Today, quite rightly, consistent attendance by pupils is seen as one of the key benchmarks of a school’s success. Thankfully, attendance at Mearns Academy remains very strong with some young people going through school for six years with a 100% attendance record.
The school is currently averaging an overall attendance figure of 95%. However, especially in the early years of secondary education in the Mearns, there was always likely to be disruption to pupils attending school. This was primarily due to four factors: bad weather, lack of transport, illness and involvement by pupils in the harvest.
Inspection reports about the school during most of the last century frequently lamented the poor levels of attendance. This, of course, affected pupils’ performance in exams and tests. In times when the school received grants according to the level of pupils’ competence, this was clearly a concern.
It would certainly appear to be the case that winters in the past were harsher.
Frequent references in the school log books are made to the effect of storms:
March 24, 1899: Great storm prevailing – school dismissed for the week and attendance cancelled;
January 22, 1945: Only one pupil present today as all roads are still snowbound;
January 30, 1946: There has been a recurrence of the storm. Attendance has suffered - very few pupils in this week.
February 15, 1963: Severe blizzards continue – only eight pupils attended this week.
Even in very recent times (for example the winters of 2010 and 2011) the school is still affected by bad weather but with better communication systems and transport the impact tends to be more short-lived.
With regard to transport, today buses are provided for pupils living outwith the Laurencekirk area. Previously, of course, many pupils either walked to school or came by bicycle. Indeed, if a pupil lived more than three miles from school the authorities would provide a bike free of charge for travel to school. Another historic figure on a bike was the janitor, otherwise known as ‘the whipper in.’ He would often be charged with riding to the homes of reluctant students to persuade them to follow him back to school!

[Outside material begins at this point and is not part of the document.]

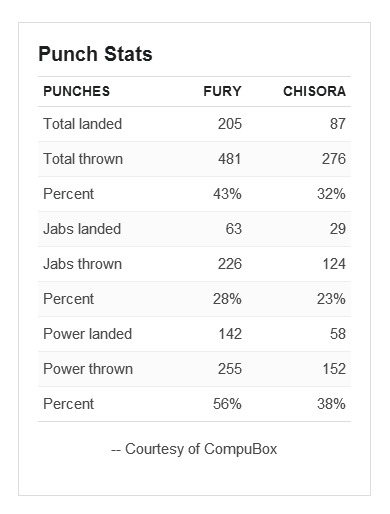Select the Total thrown row label

point(83,159)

However, the most single contributory factor that challenged attendance at school was, and still is, illness.
As late as 1953 the school record of infectious and contagious diseases encountered included scarlet fever, diphtheria, measles, whooping cough, mumps and chicken pox. Persistently as well, influenza visited the school. The school log books record, frequently, clear testimony to the impact this had:
November 18, 1912: school closed for two weeks owing to the prevalence of scarlet fever – this by order of the medical officers;
November 25, 1918: because of influenza, school will be closed until December 2.
June 15, 1920: the school will require careful disinfecting during the vacation after the measles epidemic this term.
Even after programmes of immunisation were introduced in the 1920s and 30s, epidemic diseases still took their toll. Tragically, in 1934 for example, three pupils died within a three-week period – two of them from the same class and all from influenza.
In 1940, it was chicken pox that was prevalent, in 1948 mumps was the main concern and in the 1950s polio was still a feared disease. Indeed, in 1954 the school was closed from September 28 until November 18 because of this. Furthermore, that year also saw the entire school close in December due to influenza.
It was, of course, the case that teachers as well as pupils suffered and school log books frequently refer to significant staff absences. Indeed, former rector Mr William Lang died from influenza while in service.
One other perennial irritant to headteachers trying to encourage attendance was the historic issue of pupils working on farms – especially at harvest time. As early as 1919 the rector commented: ‘The irregular attendance at this school is a serious matter – due to farm work quite a number of pupils have not attended school for two months.’’
Similarly, the log book entry for September 15, 1933, comments: ‘Farmers have commenced to lift the potato crop earlier than usual – attendance badly affected’.
The ‘tattie’ holidays remain a feature of the school calendar today. Last century, however, the dates of the holidays were not set in advance – they would be confirmed by local farmers according to the state of the crop. ‘Holidays begin today at 4pm’ would be an announcement of good news to pupils, but a more trying situation for the headteacher! Indeed, in 1897 it transpires that the whole school was dismissed without the headmaster’s knowledge. Similarly, the school log book entry for October 15, 1948, suggests the frustration of movable dates for holidays: ‘School should have returned today but holidays for potato lifting have been extended another week.’’
One development that increased attendance at school was the raising of the school-leaving age. In 1947 it was raised to 15 and in 1972 to 16. This was designed to ensure compulsory education was more complete – a sentiment not entirely shared by all pupils! For example, George Thomson 2C, aged 14 when writing to the editor of the school magazine, responded: ‘Like many boys of my age I am very much against having to attend school until I am 15. I feel it is a waste of time when I could be working myself and making my parents’ burden easier.’’
As ever, preparation for the world of work is today one of the school’s key duties and the adjustment of the curricular to meet this aspiration in a rapidly changing society remains a major challenge.